Так, по крайней мере, гласит одна история. Другая, рассказанная сэром Натаниэлем Враксолом, пожалуй, правдоподобнее. Похоже, граф Бесборо был ничуть не меньше противен его избранию, чем Джордж Селуин, и эти двое договорились любой ценой ради собственного удобства неизменно присутствовать в клубе во время голосования, чтобы опускать черные шары. В вечер его триумфа лорд Бесборо был там, как обычно, а Селуин находился в своих апартаментах в Кливленд-Роу, собираясь в клуб. Внезапно в дом Брукса ворвался посыльный с важной запиской для моего лорда, который, распечатав ее, с ужасом обнаружил, что она от его невестки, леди Данканнон, извещавшей, что его дом на Кавендиш-сквер горит, и умолявшей его немедленно приехать. Будучи уверен, что соратник по заговору останется на посту, граф немедленно отправился в путь. Но почти в тот же миг Селуин получил весточку о том, что его приемную дочь, к которой он был очень привязан, сразил тяжелый недуг. Дорога оказалась расчищена; и к тому времени, как граф вернулся, убедившись — излишне говорить — в полной сохранности своего дома, и соединился с Селуином, чья дочь отродясь не чувствовала себя лучше, сын актера был уже избран, а заговорщики осознали, что их провели.

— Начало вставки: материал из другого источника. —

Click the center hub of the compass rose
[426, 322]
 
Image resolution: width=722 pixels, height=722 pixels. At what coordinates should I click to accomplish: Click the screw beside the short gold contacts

Но в эту Палату, где приходится представлять интересы тысяч людей и принимать участие в управлении нацией, в нашей стране попасть куда проще, чем в клуб, где нужно лишь бездельничать, играть в азартные игры и обедать; и Шеридан был избран от города Стаффорд, вероятно, без больших ухищрений, чем старый избитый фокус с подкладыванием пятифунтовых банкнот под стаканы избирателей или покупка домашнего окорока за тридцать фунтов. Взятки ли он давал или нет, против его избрания подали петицию — в те дни это было почти неизбежно, — и его первая речь в парламенте была произнесена в защиту добрых бюргеров этого тихого маленького уездного городка. Произнеся эту речь, которую выслушали в молчании из-за его репутации драматурга, но которая, судя по всему, не произвела особого впечатления, он бросился на галерку и с жаром спросил своего друга Вудфолла, что тот о ней думает. Тот откровенный человек покачал головой и сказал, что ораторское искусство — не его конек. Шеридан на мгновение опустил голову на руку, а затем с яростной силой воскликнул: «И все же это во мне есть, клянусь Небом, оно вырвется наружу!»
Он говорил пророчески, но не как великий муж, решивший преодолеть трудности, а скорее как человек, сознающий собственные силы и знающий, что они рано или поздно должны проявиться. Шеридан столкнулся с теми же природными препятствиями, что и Демосфен — хотя и в меньшей степени: густым и неприятным тембром голоса; однако мы не находим в этом ленивом, но одаренном англичанине той удивительной настойчивости, того победного рвения, которые позволили афинянину обратить эти самые изъяны себе на пользу. Он действительно готовил свои речи и порой предавался тому же усердию, какое проявил при создании «Школы злословия»; но его праздный, гедонистический образ жизни не оставлял времени для столь стойкой преданности красноречию, которая могла бы сделать его лучшим оратором своего века, ибо природные способности его, пожалуй, превосходили способности Питта, Фокса или даже Бóрка, хотя образование уступало образованию этих двух государственных деятелей.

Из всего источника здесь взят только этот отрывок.